▸ **TASK STATEMENT**
In the material below, find every line containing "Dalam" and copy that line.

▸ **RECORDS PROVIDED**
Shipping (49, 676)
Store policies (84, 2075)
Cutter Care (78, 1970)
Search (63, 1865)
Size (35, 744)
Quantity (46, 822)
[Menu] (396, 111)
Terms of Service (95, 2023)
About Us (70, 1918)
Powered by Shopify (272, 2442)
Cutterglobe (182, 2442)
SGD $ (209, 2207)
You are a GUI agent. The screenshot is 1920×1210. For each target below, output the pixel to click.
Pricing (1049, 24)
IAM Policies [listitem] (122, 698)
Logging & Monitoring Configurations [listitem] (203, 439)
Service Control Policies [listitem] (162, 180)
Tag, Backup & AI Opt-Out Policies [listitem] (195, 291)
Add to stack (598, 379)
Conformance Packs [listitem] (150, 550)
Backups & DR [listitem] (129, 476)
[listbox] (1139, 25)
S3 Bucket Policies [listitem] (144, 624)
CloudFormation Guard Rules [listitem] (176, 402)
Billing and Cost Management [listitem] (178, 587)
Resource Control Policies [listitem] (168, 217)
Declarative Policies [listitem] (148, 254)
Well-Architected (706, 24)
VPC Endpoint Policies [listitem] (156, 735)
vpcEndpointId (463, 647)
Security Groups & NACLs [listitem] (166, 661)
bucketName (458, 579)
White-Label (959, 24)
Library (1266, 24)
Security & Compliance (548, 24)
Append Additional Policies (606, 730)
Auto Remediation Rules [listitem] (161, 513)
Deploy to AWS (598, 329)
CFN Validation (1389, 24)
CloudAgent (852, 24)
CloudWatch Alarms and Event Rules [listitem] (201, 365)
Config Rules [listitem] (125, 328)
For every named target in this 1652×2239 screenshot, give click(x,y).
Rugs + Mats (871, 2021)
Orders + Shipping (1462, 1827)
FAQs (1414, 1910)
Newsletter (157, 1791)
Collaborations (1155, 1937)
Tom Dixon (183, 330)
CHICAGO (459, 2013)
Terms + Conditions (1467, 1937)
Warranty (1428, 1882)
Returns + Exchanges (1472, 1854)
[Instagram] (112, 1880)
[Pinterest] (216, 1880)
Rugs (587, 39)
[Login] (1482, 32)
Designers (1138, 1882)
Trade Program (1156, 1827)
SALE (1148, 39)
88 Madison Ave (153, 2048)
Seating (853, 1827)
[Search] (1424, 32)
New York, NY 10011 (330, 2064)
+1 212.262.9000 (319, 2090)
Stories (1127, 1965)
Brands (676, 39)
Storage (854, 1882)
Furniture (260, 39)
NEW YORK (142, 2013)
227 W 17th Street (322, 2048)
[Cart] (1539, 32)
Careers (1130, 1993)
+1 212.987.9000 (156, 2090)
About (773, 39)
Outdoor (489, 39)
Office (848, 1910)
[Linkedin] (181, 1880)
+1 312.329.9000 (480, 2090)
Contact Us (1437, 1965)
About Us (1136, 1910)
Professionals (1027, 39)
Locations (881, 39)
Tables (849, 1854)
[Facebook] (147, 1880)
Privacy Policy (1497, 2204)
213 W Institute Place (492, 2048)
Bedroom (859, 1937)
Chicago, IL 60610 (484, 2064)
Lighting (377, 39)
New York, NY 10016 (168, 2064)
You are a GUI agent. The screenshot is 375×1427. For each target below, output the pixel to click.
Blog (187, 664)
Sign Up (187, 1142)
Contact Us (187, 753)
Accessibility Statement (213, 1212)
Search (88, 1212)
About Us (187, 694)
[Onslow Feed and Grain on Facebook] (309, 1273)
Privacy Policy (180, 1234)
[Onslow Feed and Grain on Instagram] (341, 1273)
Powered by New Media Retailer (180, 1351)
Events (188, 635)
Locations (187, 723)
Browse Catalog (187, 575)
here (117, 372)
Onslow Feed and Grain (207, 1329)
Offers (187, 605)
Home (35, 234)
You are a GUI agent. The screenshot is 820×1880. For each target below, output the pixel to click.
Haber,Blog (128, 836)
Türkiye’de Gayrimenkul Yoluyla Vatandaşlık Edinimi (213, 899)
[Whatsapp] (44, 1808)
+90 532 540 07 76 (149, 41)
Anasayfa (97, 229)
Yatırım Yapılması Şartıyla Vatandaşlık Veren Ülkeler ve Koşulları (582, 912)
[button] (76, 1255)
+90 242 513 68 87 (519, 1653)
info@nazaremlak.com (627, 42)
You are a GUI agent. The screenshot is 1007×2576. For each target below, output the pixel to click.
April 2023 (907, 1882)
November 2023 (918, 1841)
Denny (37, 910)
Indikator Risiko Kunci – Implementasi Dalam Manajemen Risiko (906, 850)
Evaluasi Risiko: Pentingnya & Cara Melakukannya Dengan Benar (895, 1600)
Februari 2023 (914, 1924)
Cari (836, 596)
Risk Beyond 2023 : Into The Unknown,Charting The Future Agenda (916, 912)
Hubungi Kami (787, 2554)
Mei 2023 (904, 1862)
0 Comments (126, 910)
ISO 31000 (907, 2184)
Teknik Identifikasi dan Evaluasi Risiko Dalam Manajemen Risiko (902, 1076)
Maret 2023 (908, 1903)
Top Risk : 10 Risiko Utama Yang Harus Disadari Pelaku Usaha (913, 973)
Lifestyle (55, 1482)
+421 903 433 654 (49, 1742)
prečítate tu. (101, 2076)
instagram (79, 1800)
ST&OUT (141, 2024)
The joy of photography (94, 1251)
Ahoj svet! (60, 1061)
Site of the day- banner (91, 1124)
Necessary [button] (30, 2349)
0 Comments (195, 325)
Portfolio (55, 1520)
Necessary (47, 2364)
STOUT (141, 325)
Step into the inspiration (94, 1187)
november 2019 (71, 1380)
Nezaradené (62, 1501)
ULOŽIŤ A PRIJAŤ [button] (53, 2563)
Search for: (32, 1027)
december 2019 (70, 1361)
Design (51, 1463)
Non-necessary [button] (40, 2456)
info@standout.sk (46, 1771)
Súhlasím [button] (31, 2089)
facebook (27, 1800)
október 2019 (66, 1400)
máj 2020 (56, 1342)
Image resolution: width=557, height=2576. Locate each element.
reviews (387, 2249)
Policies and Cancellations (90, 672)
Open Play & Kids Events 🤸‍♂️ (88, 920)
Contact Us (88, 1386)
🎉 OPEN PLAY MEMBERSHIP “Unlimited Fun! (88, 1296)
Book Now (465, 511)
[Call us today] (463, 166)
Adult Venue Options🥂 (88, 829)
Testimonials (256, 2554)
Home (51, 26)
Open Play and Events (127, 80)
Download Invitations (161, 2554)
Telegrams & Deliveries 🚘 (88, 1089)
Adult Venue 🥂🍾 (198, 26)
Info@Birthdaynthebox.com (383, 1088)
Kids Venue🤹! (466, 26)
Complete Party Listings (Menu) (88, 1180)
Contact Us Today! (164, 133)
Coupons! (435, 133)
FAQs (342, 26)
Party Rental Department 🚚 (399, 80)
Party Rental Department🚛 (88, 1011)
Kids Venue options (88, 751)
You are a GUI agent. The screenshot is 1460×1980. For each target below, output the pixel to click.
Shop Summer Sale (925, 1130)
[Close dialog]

▸ **EXERCISE RESULT**
Indikator Risiko Kunci – Implementasi Dalam Manajemen Risiko (906, 850)
Teknik Identifikasi dan Evaluasi Risiko Dalam Manajemen Risiko (902, 1076)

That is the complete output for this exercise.